§ **Available records**
* * * * * * *

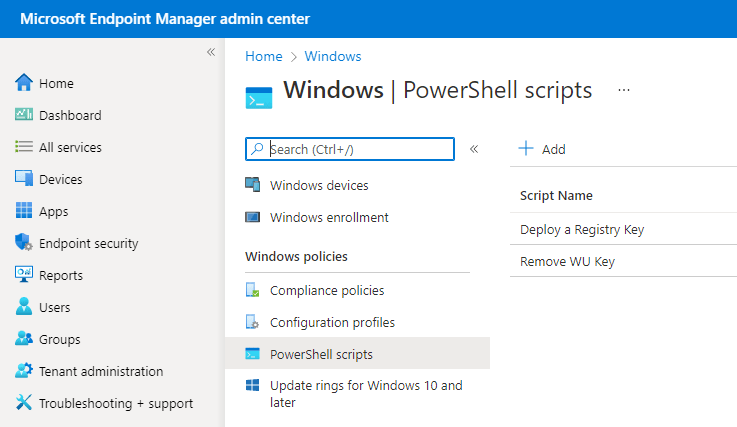The width and height of the screenshot is (737, 427).
Task: Collapse the Windows blade menu
Action: pos(474,149)
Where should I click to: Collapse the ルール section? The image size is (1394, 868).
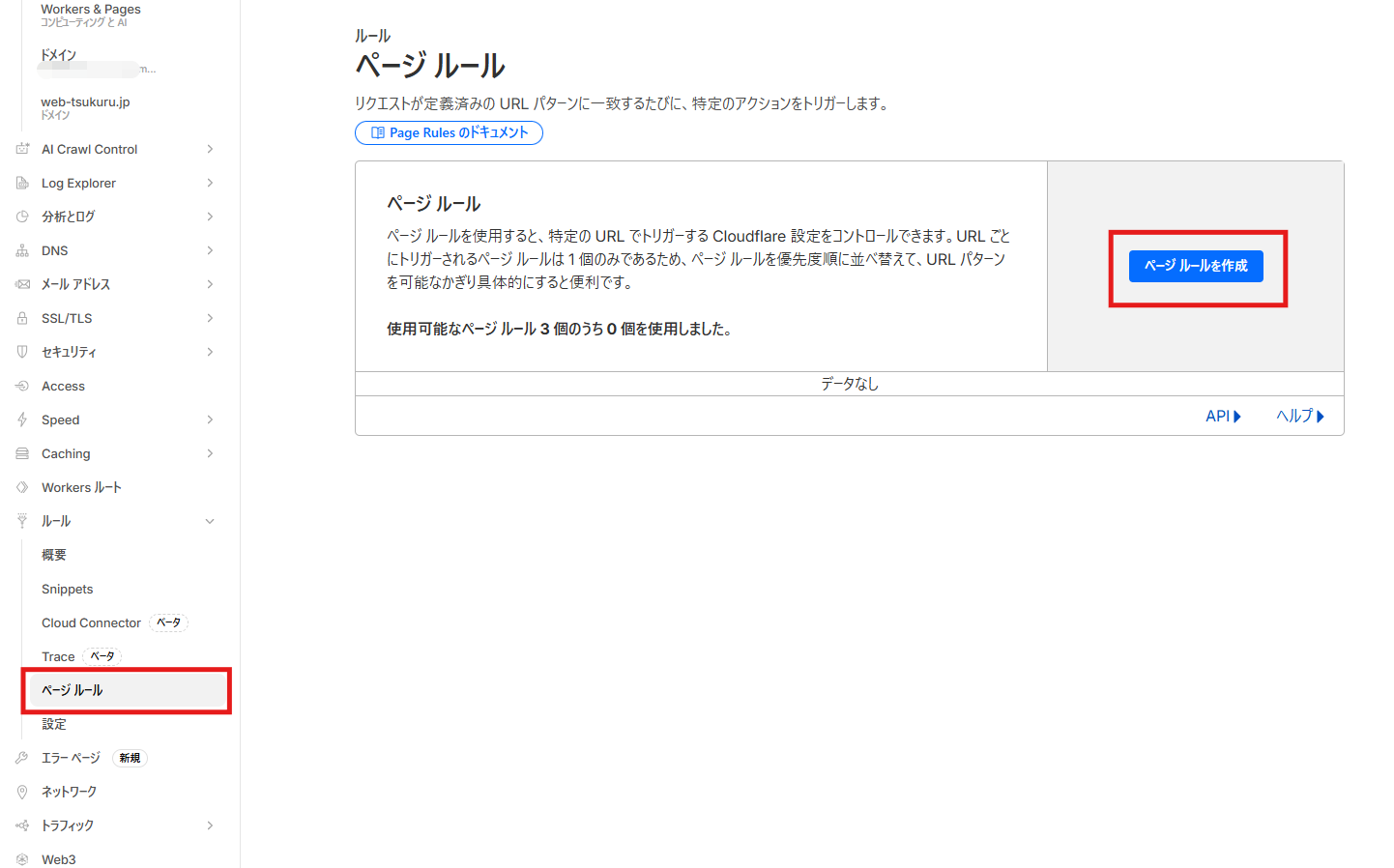pos(210,521)
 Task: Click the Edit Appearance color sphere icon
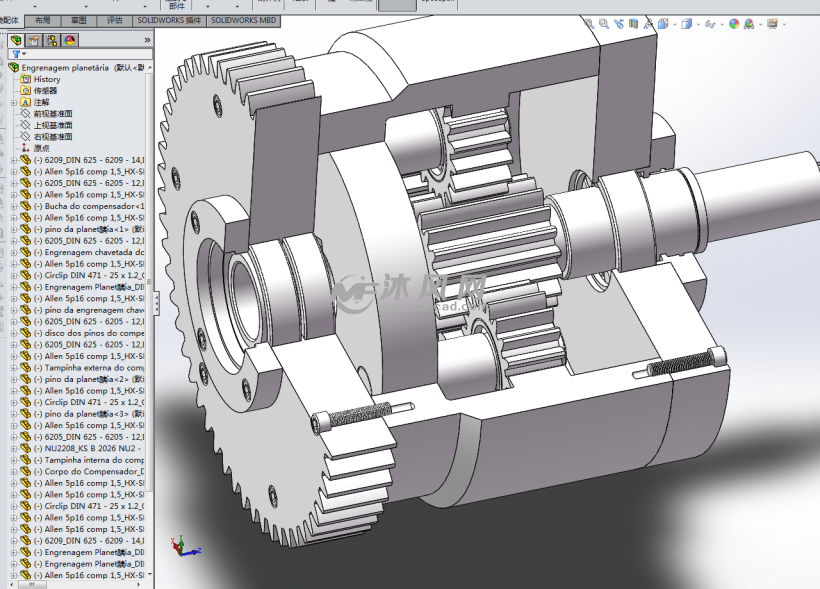coord(733,23)
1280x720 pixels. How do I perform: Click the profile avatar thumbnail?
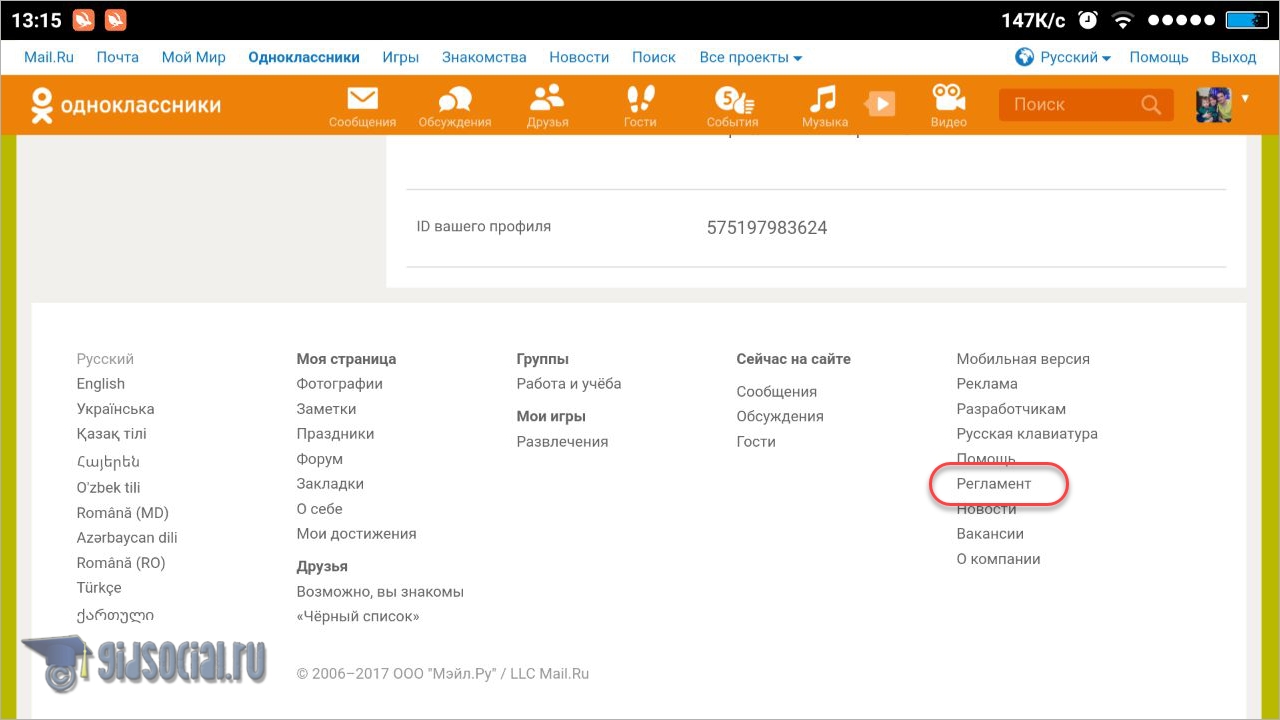tap(1214, 104)
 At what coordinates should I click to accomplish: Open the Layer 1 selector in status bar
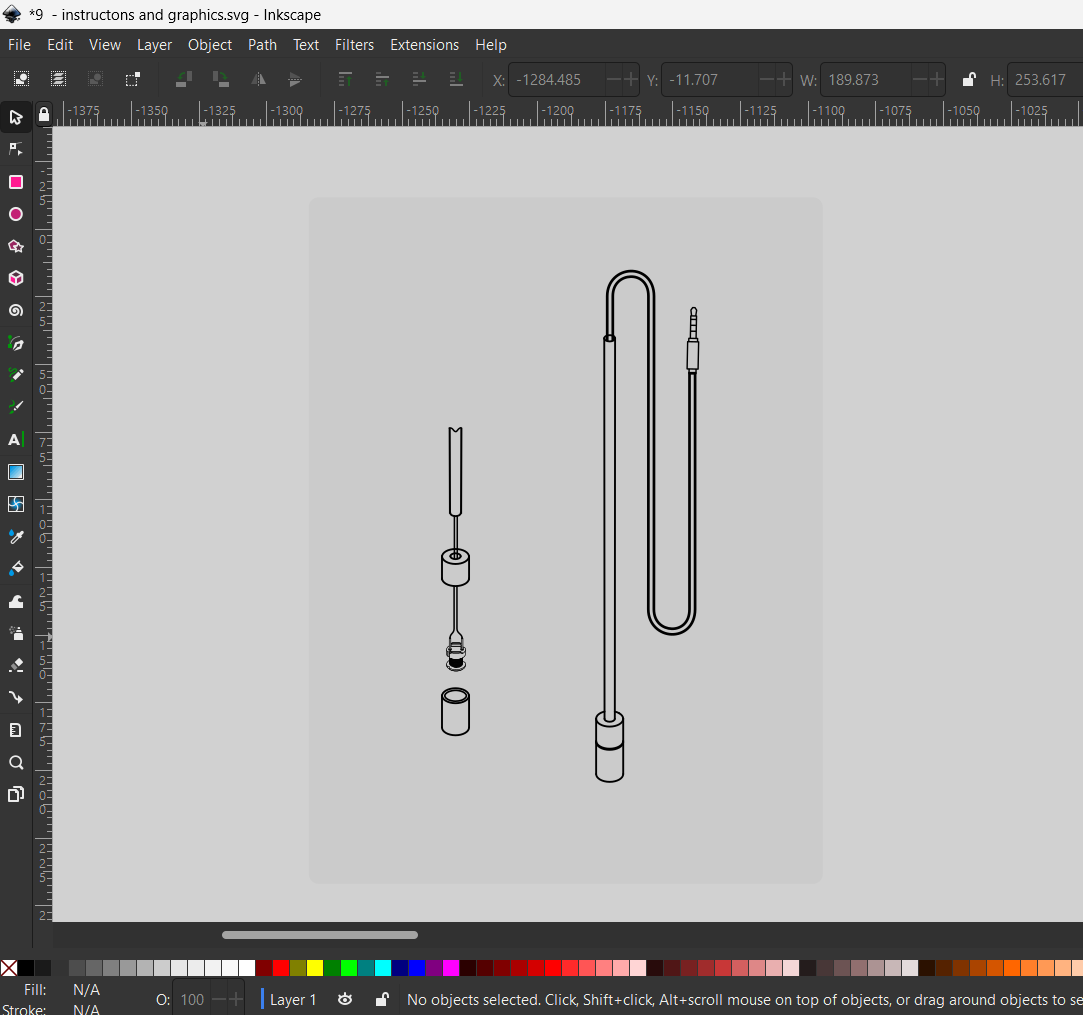pyautogui.click(x=293, y=999)
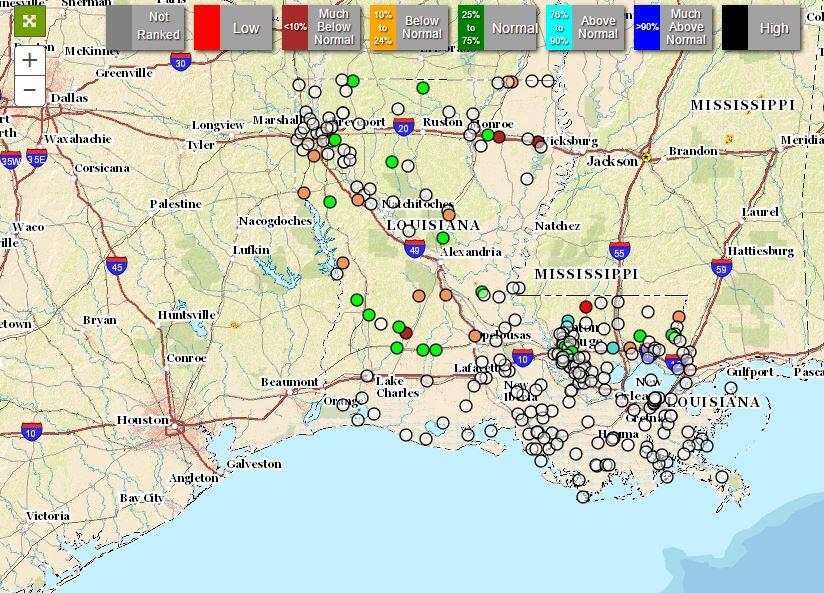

* * * * * * *

§ **Exercise aim**
Begin with the line holding "Task: Click the" and end with the last line of the listing. Reproduce each of those lines exactly, and leave every picture out.

§ **Response to this exercise**
 Task: Click the Edit Appearance color sphere icon
coord(733,23)
1280x720 pixels. How do I perform: Click the profile avatar thumbnail?
tap(1214, 104)
 At what coordinates should I click to accomplish: Open the Layer 1 selector in status bar
pyautogui.click(x=293, y=999)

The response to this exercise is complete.